My client this week is attending the largest conference in their industry. For this, I have been preparing materials and redesigning their website. As happens sometimes at the last minute with websites, software didn't come through in time (they aren't a start-up remember) and we missed the launch. Yet all of the executives and materials are at the conference. And the website launch goes into a list of Post-Conference Tasks. There is no contact form, no tracking, no optimized keywords, the list goes on. My demand generation dream just turned into a nightmare. I half want to go to the conference and tell everyone I see, yes I'm the marketing manager but that's NOT my design. Yes I have materials to send to you on their products. No, they won't look like anything you've seen from the company. Yes there is an 800 number, but no we can't post it yet. For a moment, I miss the light stepping start-ups, get-it-done-now environment. Not the 4 page change control document I was given here, which, funny enough, doesn't change a darn thing.
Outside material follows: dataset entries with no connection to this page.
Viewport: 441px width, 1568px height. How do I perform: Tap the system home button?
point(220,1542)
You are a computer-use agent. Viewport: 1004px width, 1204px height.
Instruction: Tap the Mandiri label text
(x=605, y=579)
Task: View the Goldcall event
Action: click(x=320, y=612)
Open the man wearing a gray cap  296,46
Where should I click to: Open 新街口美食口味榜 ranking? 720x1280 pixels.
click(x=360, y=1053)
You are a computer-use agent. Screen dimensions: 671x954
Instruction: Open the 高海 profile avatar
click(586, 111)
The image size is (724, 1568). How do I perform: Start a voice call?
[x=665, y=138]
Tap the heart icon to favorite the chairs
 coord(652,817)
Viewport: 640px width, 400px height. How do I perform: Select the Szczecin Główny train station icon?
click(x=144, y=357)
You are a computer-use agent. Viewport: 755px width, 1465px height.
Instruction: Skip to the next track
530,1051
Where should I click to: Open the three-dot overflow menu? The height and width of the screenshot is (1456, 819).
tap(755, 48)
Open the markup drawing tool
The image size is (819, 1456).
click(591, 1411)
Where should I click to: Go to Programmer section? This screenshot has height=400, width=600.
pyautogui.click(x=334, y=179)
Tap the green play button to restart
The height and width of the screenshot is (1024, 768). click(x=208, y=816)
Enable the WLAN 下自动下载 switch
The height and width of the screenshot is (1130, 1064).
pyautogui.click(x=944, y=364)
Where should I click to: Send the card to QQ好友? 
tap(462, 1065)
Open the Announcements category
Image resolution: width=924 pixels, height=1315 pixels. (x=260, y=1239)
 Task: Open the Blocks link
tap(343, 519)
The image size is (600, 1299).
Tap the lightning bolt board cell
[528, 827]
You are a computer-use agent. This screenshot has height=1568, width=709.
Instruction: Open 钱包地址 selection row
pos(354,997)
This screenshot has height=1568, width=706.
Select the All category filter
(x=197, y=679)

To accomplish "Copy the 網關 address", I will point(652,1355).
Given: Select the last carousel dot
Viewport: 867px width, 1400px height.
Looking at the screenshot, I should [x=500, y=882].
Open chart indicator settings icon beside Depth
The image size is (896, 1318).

Ok, you see me. Now what?As a marketeer, managing the attention you are lucky enough to draw up is important. Digging up the interest is only half the war. What happens when the eyes or ears or fingers eagar to click the next exciting thing are sitting in front of you? I learned some lessons last week at the OnHollywood conference put on by Tony Perkins in this regard, after some kind words were wrapped around a spot-on critisism of me, that managing attention is something I could do better. Always have a backup plan, always be considering your offline channel mix, always use licensed software if your customers will be touched by your services and listen to smart people who say smart things.